━━━ Records shown
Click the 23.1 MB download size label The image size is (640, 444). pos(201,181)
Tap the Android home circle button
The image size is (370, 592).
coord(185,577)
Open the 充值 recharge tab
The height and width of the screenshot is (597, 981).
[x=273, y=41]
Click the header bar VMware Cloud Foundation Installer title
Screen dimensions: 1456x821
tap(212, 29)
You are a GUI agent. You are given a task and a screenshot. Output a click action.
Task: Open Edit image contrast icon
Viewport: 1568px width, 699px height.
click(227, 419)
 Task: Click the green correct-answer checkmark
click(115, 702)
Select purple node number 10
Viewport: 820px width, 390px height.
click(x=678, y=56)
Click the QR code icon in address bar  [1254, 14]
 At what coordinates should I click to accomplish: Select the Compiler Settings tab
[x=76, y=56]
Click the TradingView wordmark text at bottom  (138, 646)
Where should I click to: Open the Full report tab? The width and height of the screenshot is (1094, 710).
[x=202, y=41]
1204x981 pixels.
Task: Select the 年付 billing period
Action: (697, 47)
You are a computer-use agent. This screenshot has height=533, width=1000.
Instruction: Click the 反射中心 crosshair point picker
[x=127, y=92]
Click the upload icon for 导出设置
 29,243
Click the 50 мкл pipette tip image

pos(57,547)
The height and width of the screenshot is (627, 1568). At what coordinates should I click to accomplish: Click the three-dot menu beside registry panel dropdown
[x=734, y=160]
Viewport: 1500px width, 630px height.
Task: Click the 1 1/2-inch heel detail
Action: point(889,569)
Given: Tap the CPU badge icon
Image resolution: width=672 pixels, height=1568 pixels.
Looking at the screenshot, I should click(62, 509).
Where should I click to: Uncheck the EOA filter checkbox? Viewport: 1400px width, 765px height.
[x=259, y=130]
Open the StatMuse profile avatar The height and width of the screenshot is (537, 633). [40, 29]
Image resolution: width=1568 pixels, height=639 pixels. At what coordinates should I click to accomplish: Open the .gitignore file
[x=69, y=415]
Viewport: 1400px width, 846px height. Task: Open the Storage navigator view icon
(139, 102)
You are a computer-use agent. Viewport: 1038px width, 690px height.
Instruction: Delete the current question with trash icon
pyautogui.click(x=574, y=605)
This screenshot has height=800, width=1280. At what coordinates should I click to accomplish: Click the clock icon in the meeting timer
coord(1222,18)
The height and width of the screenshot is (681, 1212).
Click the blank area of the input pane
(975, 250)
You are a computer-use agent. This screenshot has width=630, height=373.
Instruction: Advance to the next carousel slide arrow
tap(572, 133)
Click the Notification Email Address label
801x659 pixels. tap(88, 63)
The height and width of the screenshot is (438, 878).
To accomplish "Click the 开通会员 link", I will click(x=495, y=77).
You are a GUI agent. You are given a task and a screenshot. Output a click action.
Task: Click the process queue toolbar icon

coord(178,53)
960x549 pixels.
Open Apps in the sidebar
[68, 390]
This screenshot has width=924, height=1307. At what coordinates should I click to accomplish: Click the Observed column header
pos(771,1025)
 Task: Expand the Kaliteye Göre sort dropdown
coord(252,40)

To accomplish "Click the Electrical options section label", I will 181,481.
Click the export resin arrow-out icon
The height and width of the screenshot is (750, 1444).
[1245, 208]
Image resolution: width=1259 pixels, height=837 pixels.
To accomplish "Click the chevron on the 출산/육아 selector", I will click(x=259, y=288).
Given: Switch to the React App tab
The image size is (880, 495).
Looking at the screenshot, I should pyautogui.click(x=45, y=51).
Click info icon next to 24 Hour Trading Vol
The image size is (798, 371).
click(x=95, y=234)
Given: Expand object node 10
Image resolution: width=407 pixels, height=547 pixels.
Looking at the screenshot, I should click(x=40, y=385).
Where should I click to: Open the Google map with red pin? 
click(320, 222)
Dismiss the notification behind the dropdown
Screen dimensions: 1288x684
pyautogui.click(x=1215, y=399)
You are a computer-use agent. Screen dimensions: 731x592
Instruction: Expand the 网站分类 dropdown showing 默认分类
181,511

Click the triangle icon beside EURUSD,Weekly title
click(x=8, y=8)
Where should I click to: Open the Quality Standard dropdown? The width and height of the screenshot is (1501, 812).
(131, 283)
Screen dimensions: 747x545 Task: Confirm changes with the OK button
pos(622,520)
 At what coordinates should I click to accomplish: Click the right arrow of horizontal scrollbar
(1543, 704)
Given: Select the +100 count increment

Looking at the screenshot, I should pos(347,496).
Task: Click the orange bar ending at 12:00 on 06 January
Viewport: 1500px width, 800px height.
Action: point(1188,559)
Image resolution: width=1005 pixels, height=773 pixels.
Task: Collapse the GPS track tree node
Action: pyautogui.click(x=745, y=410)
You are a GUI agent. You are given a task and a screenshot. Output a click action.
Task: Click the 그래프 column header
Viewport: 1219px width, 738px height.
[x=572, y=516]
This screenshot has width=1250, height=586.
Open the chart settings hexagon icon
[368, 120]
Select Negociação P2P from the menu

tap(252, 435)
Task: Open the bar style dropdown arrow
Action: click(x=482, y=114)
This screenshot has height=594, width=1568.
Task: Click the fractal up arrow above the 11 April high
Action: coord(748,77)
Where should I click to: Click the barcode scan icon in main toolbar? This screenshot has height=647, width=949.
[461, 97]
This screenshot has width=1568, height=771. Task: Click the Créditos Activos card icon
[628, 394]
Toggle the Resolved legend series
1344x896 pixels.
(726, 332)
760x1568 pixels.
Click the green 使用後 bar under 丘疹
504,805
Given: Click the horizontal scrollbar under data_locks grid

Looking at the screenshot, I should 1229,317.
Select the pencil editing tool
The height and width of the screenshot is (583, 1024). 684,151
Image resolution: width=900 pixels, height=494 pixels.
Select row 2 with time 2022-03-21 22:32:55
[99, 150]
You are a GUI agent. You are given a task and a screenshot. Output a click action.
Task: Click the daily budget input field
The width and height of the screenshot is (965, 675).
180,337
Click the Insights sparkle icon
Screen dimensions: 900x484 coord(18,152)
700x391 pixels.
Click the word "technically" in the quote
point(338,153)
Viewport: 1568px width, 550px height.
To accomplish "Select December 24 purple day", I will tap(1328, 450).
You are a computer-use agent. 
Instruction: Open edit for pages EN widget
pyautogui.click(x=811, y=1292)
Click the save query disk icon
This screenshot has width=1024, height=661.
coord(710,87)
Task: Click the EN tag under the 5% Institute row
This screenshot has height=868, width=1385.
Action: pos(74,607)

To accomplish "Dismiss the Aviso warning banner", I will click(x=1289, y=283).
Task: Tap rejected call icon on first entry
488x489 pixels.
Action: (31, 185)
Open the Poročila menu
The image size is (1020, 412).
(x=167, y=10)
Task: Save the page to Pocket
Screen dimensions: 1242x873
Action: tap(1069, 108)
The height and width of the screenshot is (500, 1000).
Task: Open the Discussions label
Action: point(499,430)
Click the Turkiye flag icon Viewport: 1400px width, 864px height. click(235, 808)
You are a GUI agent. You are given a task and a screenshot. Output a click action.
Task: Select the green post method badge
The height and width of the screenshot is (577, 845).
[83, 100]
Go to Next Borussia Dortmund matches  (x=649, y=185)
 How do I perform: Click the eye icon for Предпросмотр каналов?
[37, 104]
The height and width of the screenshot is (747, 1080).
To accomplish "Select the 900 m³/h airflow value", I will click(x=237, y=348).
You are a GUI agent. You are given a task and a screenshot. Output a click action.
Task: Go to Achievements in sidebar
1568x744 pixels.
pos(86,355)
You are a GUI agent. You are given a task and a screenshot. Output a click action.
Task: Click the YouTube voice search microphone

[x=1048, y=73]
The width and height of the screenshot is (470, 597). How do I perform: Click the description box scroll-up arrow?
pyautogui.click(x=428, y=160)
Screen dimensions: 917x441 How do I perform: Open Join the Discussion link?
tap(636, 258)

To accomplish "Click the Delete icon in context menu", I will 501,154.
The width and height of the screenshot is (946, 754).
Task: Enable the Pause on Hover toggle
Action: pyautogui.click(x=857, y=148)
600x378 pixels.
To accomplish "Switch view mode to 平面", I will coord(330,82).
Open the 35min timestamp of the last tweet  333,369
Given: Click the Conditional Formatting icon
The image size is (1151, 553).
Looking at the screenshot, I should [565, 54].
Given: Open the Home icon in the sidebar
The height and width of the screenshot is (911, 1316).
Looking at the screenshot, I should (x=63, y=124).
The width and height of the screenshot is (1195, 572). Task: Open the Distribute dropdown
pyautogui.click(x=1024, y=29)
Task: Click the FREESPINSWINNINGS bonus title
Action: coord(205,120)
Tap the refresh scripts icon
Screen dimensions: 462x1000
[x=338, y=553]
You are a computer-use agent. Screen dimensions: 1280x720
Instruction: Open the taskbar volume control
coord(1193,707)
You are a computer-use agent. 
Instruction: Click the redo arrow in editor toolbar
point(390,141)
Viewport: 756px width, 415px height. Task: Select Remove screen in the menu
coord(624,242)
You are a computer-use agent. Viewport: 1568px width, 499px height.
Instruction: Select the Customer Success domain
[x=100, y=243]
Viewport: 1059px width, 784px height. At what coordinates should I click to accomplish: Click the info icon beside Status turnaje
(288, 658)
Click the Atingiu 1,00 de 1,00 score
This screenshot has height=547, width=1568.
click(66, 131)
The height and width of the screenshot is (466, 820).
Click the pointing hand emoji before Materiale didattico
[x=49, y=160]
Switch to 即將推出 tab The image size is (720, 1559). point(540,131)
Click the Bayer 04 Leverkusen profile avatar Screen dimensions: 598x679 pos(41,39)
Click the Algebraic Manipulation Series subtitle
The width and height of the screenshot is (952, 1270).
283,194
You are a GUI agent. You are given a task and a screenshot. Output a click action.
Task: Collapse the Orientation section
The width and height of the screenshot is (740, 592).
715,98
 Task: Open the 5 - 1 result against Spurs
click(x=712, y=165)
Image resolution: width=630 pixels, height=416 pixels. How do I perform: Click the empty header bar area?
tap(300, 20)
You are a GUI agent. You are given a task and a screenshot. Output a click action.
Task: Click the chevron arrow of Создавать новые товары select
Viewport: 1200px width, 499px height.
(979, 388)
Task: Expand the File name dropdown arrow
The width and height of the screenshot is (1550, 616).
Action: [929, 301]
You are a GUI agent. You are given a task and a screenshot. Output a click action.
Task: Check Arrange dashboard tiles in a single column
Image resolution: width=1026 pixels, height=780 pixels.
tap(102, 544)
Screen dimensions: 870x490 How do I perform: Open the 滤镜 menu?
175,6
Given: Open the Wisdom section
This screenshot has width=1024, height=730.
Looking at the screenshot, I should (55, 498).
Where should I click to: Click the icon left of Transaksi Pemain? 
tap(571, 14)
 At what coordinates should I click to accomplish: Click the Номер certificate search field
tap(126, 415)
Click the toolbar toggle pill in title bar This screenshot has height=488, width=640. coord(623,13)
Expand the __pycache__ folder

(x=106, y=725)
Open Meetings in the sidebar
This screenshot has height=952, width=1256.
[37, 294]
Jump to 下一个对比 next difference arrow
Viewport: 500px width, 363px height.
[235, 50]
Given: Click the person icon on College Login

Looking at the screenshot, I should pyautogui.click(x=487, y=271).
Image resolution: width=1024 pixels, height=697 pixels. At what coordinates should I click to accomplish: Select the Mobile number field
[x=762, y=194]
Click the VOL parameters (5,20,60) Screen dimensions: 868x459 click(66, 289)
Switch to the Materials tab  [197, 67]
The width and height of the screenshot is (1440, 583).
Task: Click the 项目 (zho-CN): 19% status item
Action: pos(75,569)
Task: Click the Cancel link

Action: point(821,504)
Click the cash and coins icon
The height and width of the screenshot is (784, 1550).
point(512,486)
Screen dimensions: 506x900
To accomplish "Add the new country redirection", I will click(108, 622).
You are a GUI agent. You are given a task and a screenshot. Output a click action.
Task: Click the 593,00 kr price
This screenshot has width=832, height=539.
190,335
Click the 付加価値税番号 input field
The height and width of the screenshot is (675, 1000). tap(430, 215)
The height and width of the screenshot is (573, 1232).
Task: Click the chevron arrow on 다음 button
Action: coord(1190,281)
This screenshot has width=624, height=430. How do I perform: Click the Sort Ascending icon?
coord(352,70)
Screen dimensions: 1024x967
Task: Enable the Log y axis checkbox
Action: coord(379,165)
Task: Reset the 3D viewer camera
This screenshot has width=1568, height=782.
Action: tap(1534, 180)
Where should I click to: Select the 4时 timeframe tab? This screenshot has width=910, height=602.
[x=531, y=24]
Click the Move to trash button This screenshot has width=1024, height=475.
━━━━━━
> _Exercise_:
Using the entries above, give again exactly the lines from the line holding "Image resolution: width=1568" through the line holding "The height and width of the screenshot is (681, 1212).". Include both end lines and nothing else.

> _Output_:
Image resolution: width=1568 pixels, height=639 pixels. At what coordinates should I click to accomplish: Open the .gitignore file
[x=69, y=415]
Viewport: 1400px width, 846px height. Task: Open the Storage navigator view icon
(139, 102)
You are a computer-use agent. Viewport: 1038px width, 690px height.
Instruction: Delete the current question with trash icon
pyautogui.click(x=574, y=605)
This screenshot has height=800, width=1280. At what coordinates should I click to accomplish: Click the clock icon in the meeting timer
coord(1222,18)
The height and width of the screenshot is (681, 1212).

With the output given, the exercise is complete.